Philosophy professor Oscar Amalfitano, unlike the critics of the first volume of 2666, is for me a highly sympathetic character. The first thing to note about The Part About Amalfitano is that it very quickly seems not to be about Amalfitano at all, but about his wife and her leaving him and their daughter. Right away we find that Amalfitano, who has no idea how he ended up in Santa Teresa, isn’t actually there after all—he’s in his own head. He lives in a world of memory and reminiscence, mulling his abandonment by Lola, the origins of old books, Duchamp readymades.
On the 2666 group read blog, Maria Bustillos describes Amalfitano thus:
Part of the trouble with Amalfitano is, he’s like Hamlet, kind of. He’s stuck, largely because he has no faith in the significance of his own actions, so it’s like he just can’t move. He is outside all these games everyone else is playing; he can’t understand them.

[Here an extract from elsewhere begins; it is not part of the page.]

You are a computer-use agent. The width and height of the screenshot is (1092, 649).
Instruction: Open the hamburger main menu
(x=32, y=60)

For example, he is neither macho, nor is he gay. He likes Archimboldi just fine, but his head wasn’t turned by Archimboldi as the heads of the critics were. He’s not doing any of that stuff; he’s just a human being, just trying to figure out what the hell is going on.*
This is what makes him so much more likeable than the critics, who are only playing games. They have a brittle, opaque veneer, so that we can’t get at them at all or know what they’re thinking. We don’t know much of what they think about Archimboldi, except for the most superficial asides. And it’s only when the veneer is chipped away by some out-of-the-ordinary incident that we discover the machismo, say, bubbling within Pelletier and Espinoza.

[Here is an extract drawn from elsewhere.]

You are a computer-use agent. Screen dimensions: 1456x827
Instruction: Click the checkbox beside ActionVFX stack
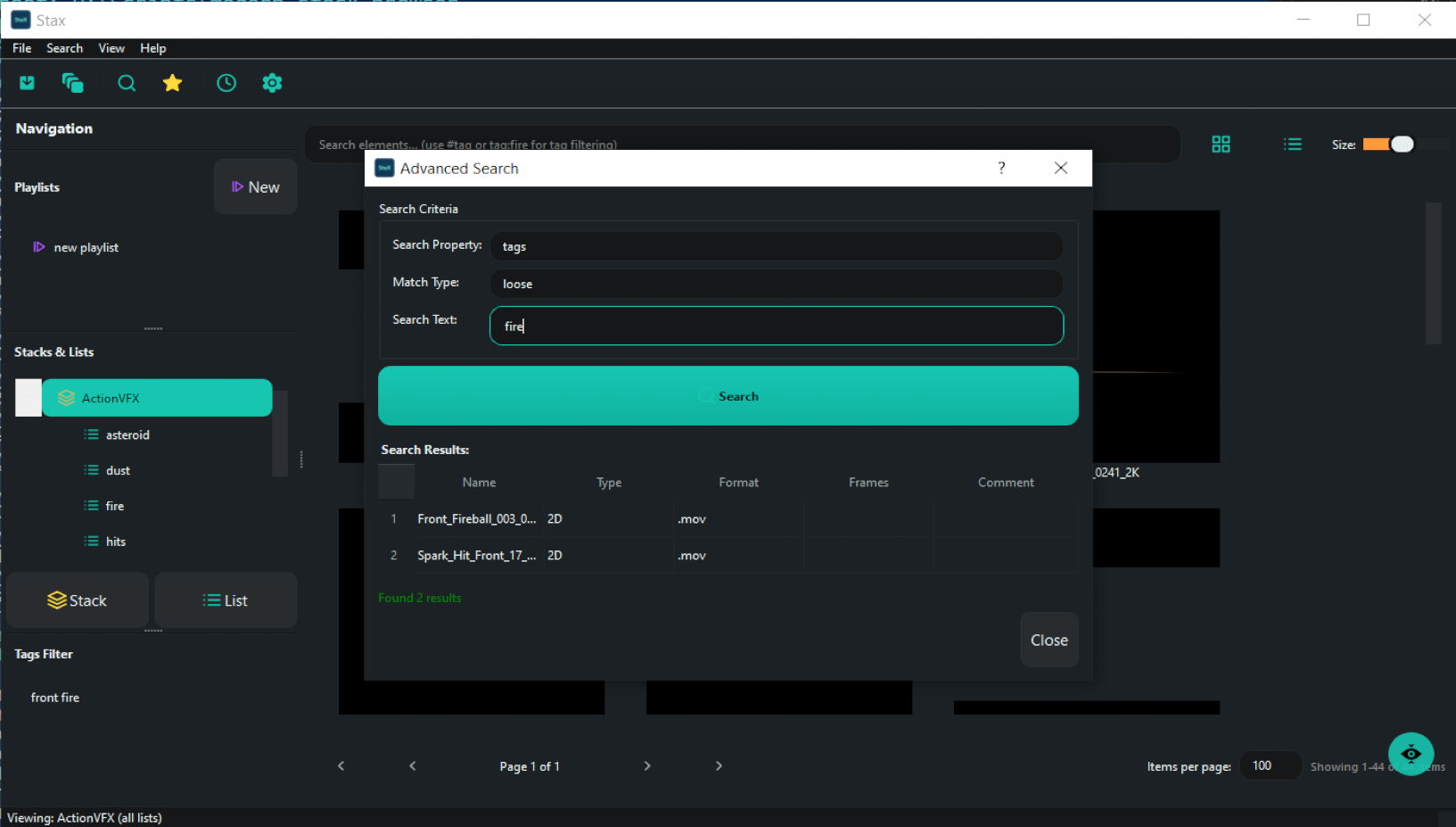(x=29, y=398)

From their perspective, in The Part About the Critics, Amalfitano appears to have a veneer too, albeit a strange one. Aside from their prejudices against him as a backwater professor, they perceive him as somewhat strange or off even as they begin to like him. Because they cannot understand him either. But in The Part About Amalfitano, the narrator (who I would argue is the same as in the first part) takes his point of view and we actually have access to his thoughts and feelings—including thoughts and feelings about books!
Archimboldi, the “obviously” failed European bumbling around in the dust of Mexico, is skeptical, thoughtful, ruminative, and brings more of value to 2666‘s direct discussion of literature than his illustrious professional rivals even in his wandering thoughts. He reminisces about a young pharmacist he saw often in Barcelona, who would read during his quiet night shift. Amalfitano once asked him about what books he liked: “The Metamorphosis, Bartleby, A Simple Heart, A Christmas Carol.”
…[T]here was something revelatory about the taste of this bookish young pharmacist, who in another life might have been Trakl or who in this life might still be writing poems as desperate as those of his distant Austrian counterpart, and who clearly and inarguably preferred minor works to major ones. He chose The Metamorphosis over The Trial, he chose Bartleby over Moby-Dick. …What a sad paradox, thought Amalfitano. Now even bookish pharmacists are afraid to take on the great, imperfect, torrential works, books that blaze paths into the unknown. They choose the perfect exercises of the great masters. Or what amounts to the same thing: they want to watch the great masters spar, but they have no interest in real combat, when the great masters struggle against that something, that something that terrifies us all, that something that cows us and spurs us on, amid blood and mortal wounds and stench.
So for all that Amalfitano is not impressed with Archimboldi, he is impressed by “real combat”—and certainly we don’t get the impression that “blood and mortal wounds and stench” are what the Archimboldi critics are wrestling with back in Europe. They seem much too sterile for all that.
*Marco Antonio Guerra, the son of Amalfitano’s dean, is similarly stuck and ineffectual, but rather than daydream about geometric shapes and philosophers, he takes the fight club route out of this Sonoran malaise.